Provided passage section start

Canadian who had heart attack while jogging in Florida saved by stranger — from his hometown
Tom Reddon got CPR from another Fredericton man who happened to be passing by
A man from Fredericton who suffered a heart attack while vacationing in Florida was saved by the quick actions of a stranger passing by.
As it turns out, the passerby happened to be from Fredericton, too.
"It's freaky," said Tom Reddon, who's still recovering in Indian Rocks Beach, located about 30 kilometres northwest of St. Petersburg, Fla.
He had never met Sandy MacNeill and doesn't remember him performing CPR (cardiopulmonary resuscitation), but says he's grateful he "was in the right place at the right time."
MacNeill says he didn't realize the hometown connection at first, either, and is just happy he was there to help.
On April 4, Reddon went for a morning run with his longtime friend Bernie Arseneau, who is also from Fredericton.
Although they've run together "quite regularly" for the past 25 years, they warmed up with a one-kilometre walk.
They planned to run five kilometres, and when they got halfway, Reddon suggested they take a selfie before heading back. As Arseneau was putting his smartphone away, he heard Reddon say, "Oh Bernie."
"I looked up and down the street, thinking [something] was coming, and turned around and Tom had collapsed on the ground," unconscious, said Arseneau.
Two women soon arrived. One called 911 and the other went searching for help. She found MacNeill, who was walking nearby with a friend, and asked if either of them knew CPR.
'Blur of adrenalin'
MacNeill, who had taken several courses over the years but never performed the life-saving procedure, rushed over to Reddon and started the emergency chest compressions and mouth-to-mouth resuscitation.
"Tom didn't have a pulse, so I just made sure somebody had called 911 and then continued to give CPR until we heard the sirens and the fire trucks showed up," MacNeill said in a telephone interview from Florida.
"It seemed to take forever, but also, you know, time was just flying by," he said. It was "a blur of adrenalin."
Arseneau estimates emergency crews arrived within about five minutes and used a defibrillator on site.
"The firemen there said they had gotten his heart started again, so that certainly was a good sign," said MacNeill.
'Very serious condition'
Arseneau called Reddon's wife and daughter to tell them what had happened.
That was MacNeill's "first inkling" Reddon was from New Brunswick, because he overheard a phone number with the area code 506.

Provided passage section end

▶ _What the task asks_
Extend the news story about the Fredericton jogger's Florida heart attack, picking up after its final sentence. The material that comes next is separate from the news story above.

Data extract section start

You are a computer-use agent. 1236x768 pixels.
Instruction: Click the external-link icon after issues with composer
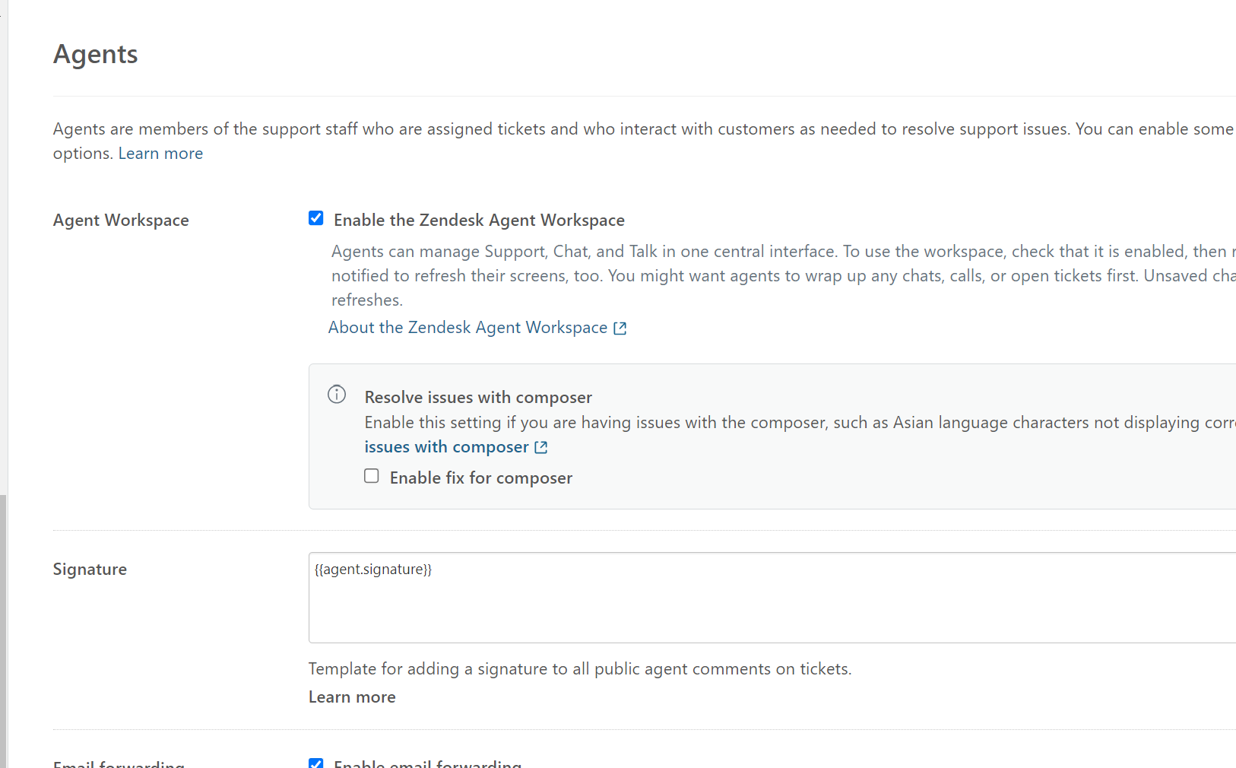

Data extract section end

▶ _Task output_
Arseneau watched as emergency crews loaded his friend into an ambulance. "I said goodbye to him, not knowing how this was going to turn out, 'cause he was unconscious at the time," he said.
Within about two-and-a-half hours, Reddon was being prepped for surgery at Largo Medical Center. "We were told that Tom was in very serious condition."
Several hours and two stents later, Arseneau got to see his friend.
"I was so happy [and] very relieved," he said.
'I'll be signing up for CPR soon'
Reddon says the last thing he remembers is the warm-up walk. "Next thing I remember is waking up two days later in the hospital.
"For my type of [cardiac] arrest, the success rate is not very high, so to have somebody there to immediately call 911, to do CPR and to have a hospital close by … and to have cardiac surgeons on hand to fix me up, I mean, it's amazing that everything fell together so well for me," said Reddon.
"I'm very lucky."
I think we'll get together when we get back in Fredericton over a craft beer or two and talk about life and stuff.- Tom Reddon , heart attack survivor
Arseneau, who is back home in Fredericton, said his biggest takeaway is the importance of knowing CPR.
"I'll be signing up for CPR soon," he said.
Others include always running with a friend, having identification with you, and having medical insurance when travelling.
MacNeill said he's still processing the experience.
"Obviously, I was really happy that I was there and had the training in the past to be able to help."
Reddon got a chance to meet MacNeill last weekend and says it was "very emotional."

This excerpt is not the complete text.